Sanmina Corporation (SANM)
Interest coverage
Sep 30, 2024 | Sep 30, 2023 | Sep 30, 2022 | Sep 30, 2021 | Sep 30, 2020 | ||
---|---|---|---|---|---|---|
Earnings before interest and tax (EBIT) | US$ in thousands | 335,494 | 431,554 | 324,793 | 301,192 | 229,616 |
Interest expense | US$ in thousands | 29,183 | 36,290 | 22,473 | 19,551 | 28,903 |
Interest coverage | 11.50 | 11.89 | 14.45 | 15.41 | 7.94 |
September 30, 2024 calculation
Interest coverage = EBIT ÷ Interest expense
= $335,494K ÷ $29,183K
= 11.50
The interest coverage ratio measures a company's ability to pay interest expenses on its outstanding debt using its operating income. A higher interest coverage ratio indicates that the company is more capable of servicing its debt.
Analyzing Sanmina Corporation's interest coverage over the past five years, we can observe a relatively stable and healthy trend. The interest coverage ratios for the years ending on September 30, 2020 to 2022 were consistently above 10, reflecting a strong ability to cover interest payments with operating income.

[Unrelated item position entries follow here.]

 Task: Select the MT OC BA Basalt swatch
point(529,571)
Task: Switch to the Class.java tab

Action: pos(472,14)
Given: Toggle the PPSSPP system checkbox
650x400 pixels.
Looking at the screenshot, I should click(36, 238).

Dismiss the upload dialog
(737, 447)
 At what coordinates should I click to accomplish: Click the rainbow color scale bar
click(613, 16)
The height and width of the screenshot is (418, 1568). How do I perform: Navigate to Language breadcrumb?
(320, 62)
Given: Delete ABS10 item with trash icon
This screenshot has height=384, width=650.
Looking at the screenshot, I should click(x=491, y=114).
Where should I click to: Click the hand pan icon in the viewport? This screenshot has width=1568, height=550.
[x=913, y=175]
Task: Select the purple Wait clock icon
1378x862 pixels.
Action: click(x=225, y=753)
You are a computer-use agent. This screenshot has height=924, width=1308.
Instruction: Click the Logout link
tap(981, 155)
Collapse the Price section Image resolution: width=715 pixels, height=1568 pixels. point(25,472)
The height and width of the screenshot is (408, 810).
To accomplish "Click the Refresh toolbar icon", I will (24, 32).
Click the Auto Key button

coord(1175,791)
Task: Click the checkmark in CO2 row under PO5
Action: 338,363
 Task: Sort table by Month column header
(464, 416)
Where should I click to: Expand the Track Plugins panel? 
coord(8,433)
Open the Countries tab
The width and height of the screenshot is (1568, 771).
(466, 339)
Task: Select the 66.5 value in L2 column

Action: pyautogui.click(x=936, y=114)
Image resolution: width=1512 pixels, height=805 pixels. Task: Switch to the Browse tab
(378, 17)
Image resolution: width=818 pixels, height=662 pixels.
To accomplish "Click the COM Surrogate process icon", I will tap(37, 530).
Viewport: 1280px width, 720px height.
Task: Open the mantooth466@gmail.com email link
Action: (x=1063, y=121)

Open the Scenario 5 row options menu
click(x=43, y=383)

In particular, there was a notable increase in the interest coverage ratio from 2020 to 2021, which suggests improved financial health and a stronger ability to service debt obligations. However, there was a slight decline in the interest coverage ratio in the most recent year ending on September 30, 2023, which could potentially indicate a slight decrease in earnings relative to interest expenses.
Overall, Sanmina Corporation's interest coverage ratios demonstrate a generally stable and satisfactory ability to meet interest obligations over the past five years, indicating a sound financial position in terms of servicing debt.